* ENTRIES SHOWN *

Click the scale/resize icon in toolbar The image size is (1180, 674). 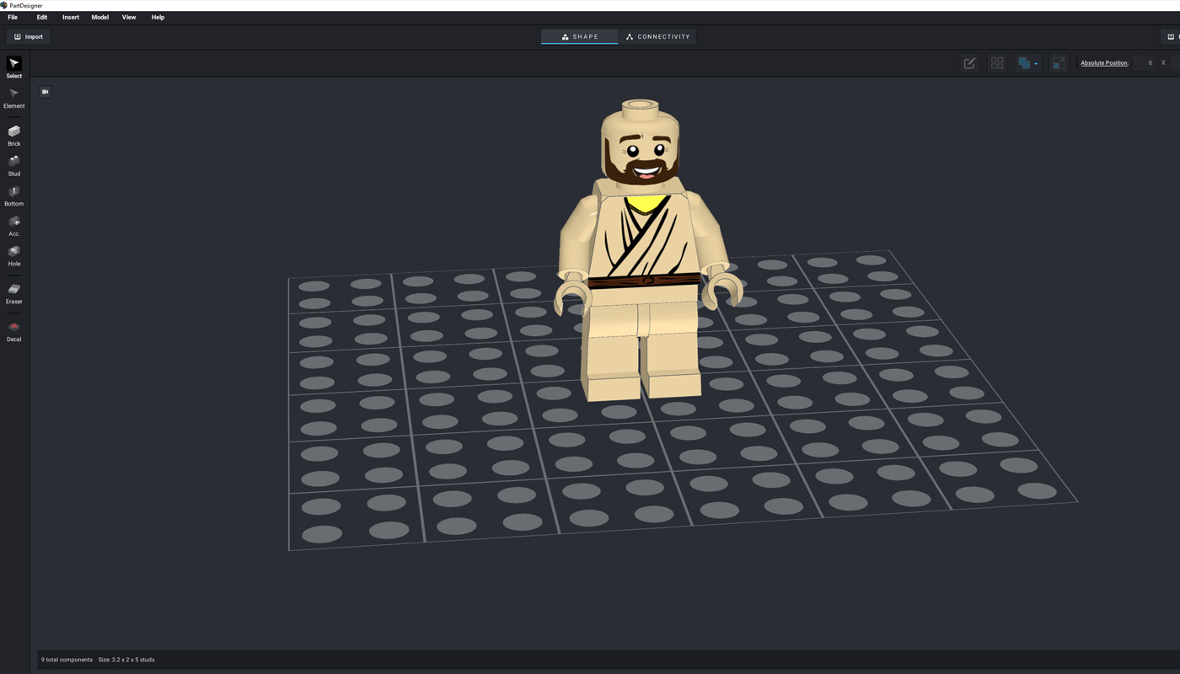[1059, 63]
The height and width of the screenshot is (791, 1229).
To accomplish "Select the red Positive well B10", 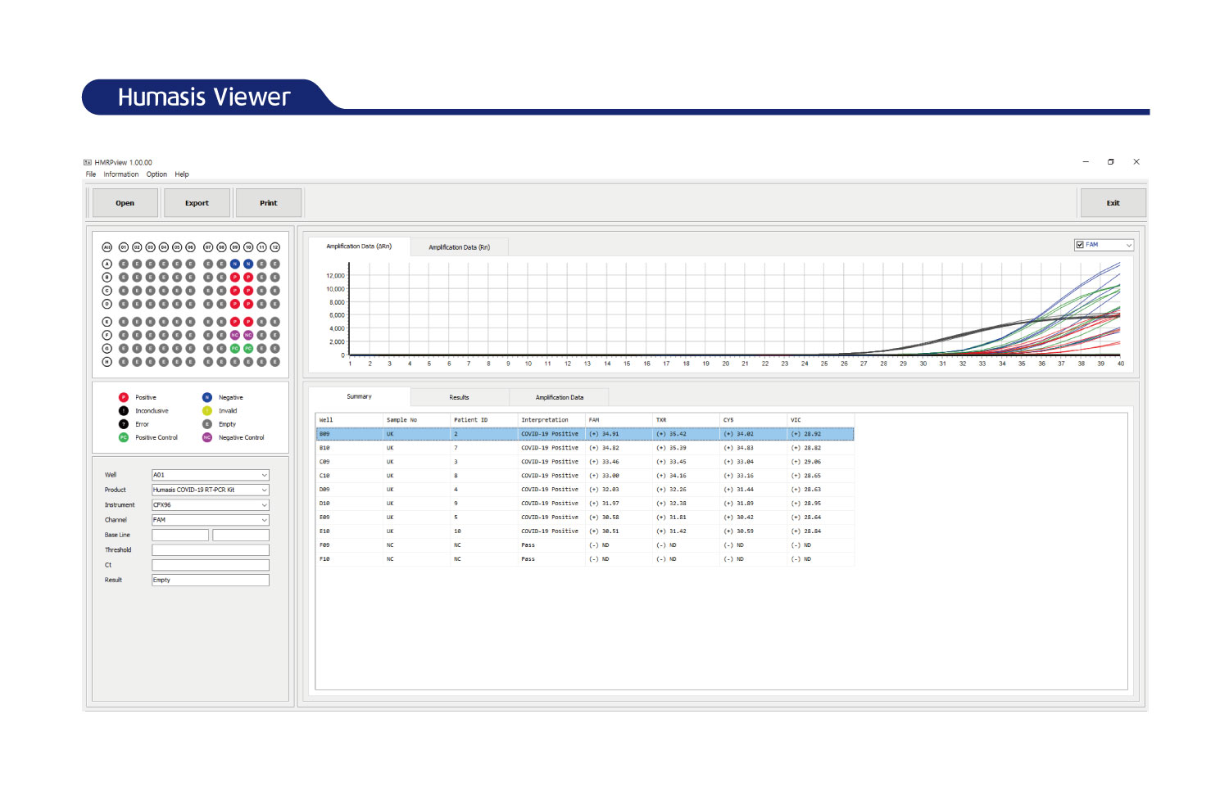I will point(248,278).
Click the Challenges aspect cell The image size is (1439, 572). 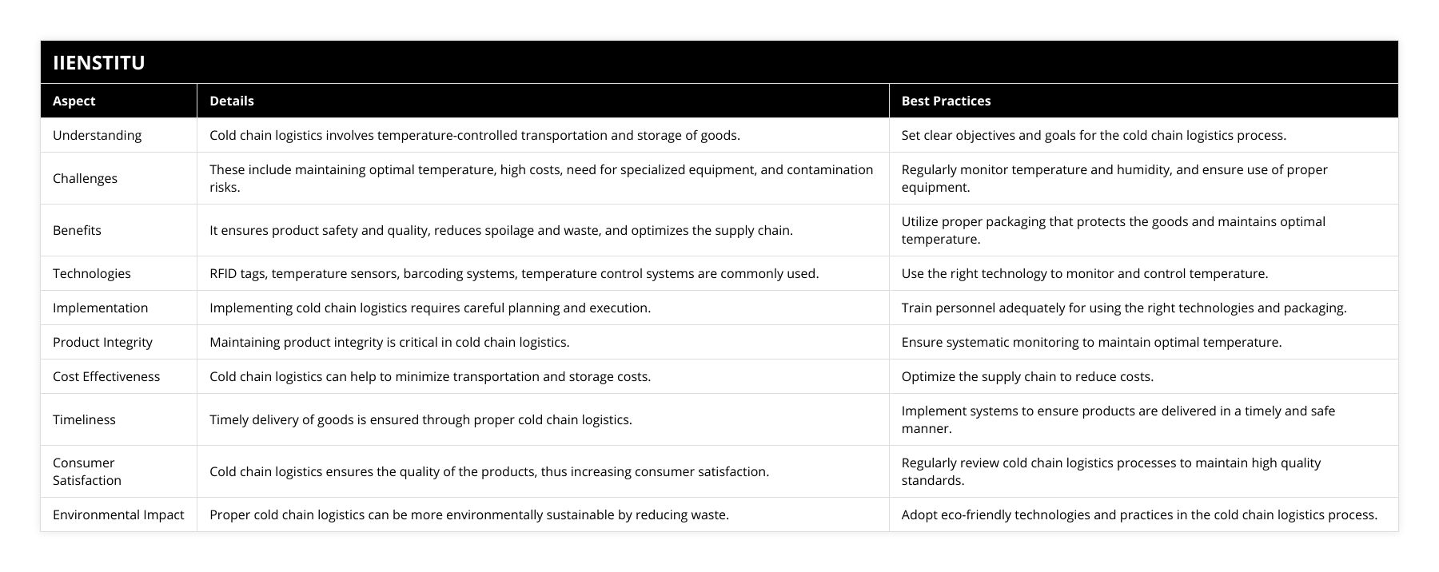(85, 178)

* * *

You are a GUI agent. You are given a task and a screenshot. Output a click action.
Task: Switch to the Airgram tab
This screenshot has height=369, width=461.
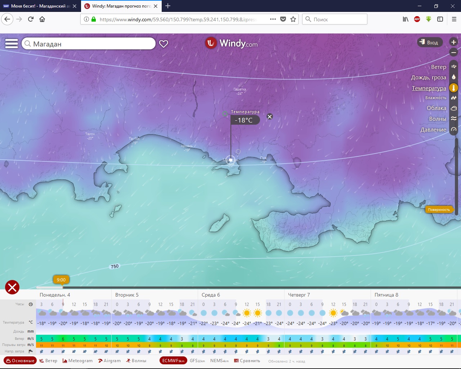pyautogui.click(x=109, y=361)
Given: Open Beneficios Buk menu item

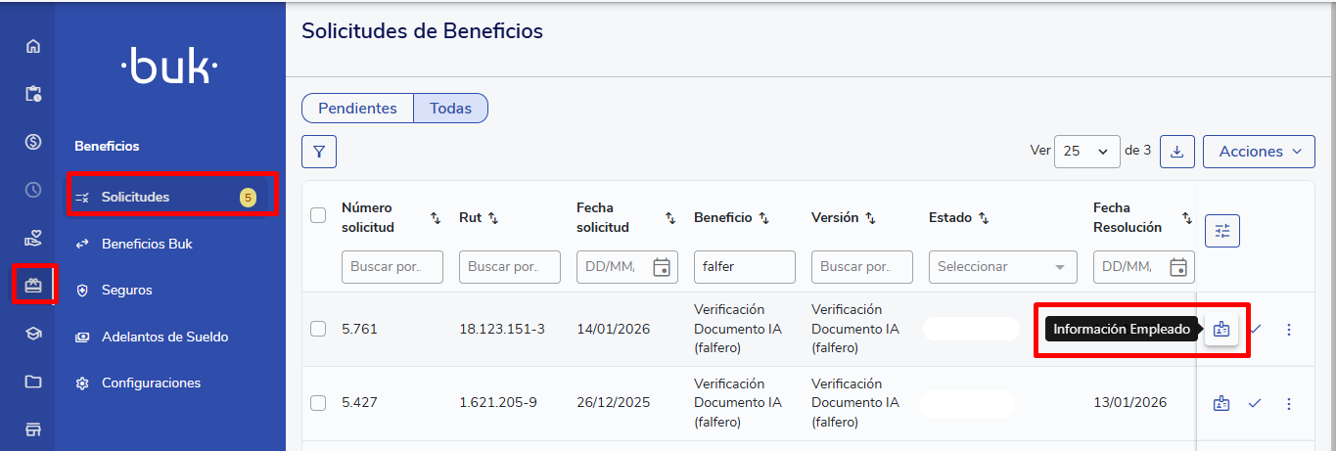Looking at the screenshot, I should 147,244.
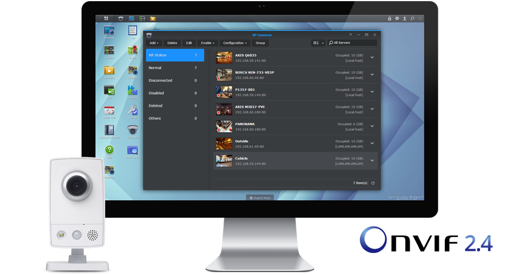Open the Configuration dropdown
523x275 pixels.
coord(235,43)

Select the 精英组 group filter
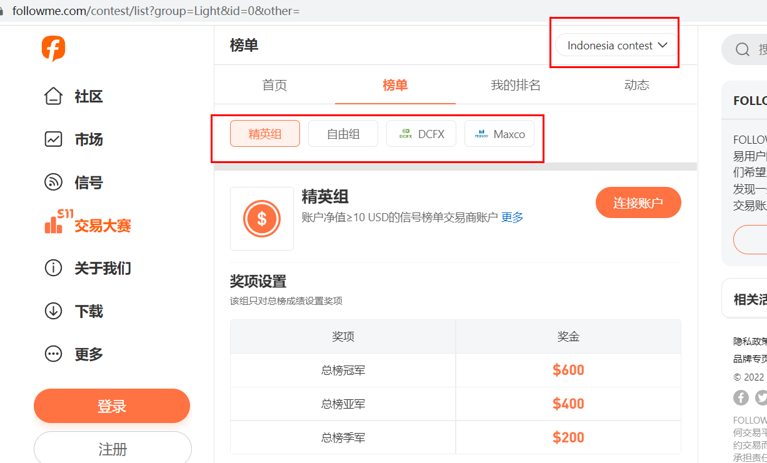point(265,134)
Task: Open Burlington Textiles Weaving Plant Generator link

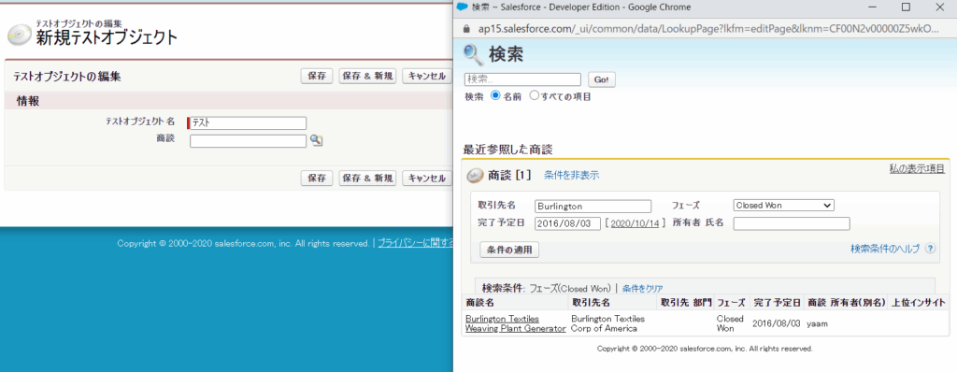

* EXERCISE DIRECTIONS *
The lines to set down run from the line with "This screenshot has height=369, width=461." up to and including the line with "Task: Open Burlington" in the entries above. Reproduce them exactly, with no pictures.

* EXERCISE SOLUTION *
This screenshot has height=369, width=461.
pyautogui.click(x=109, y=361)
Given: Open Beneficios Buk menu item

Looking at the screenshot, I should 147,244.
Open the Configuration dropdown
523x275 pixels.
coord(235,43)

Select the 精英组 group filter
point(265,134)
Task: Open Burlington Textiles Weaving Plant Generator link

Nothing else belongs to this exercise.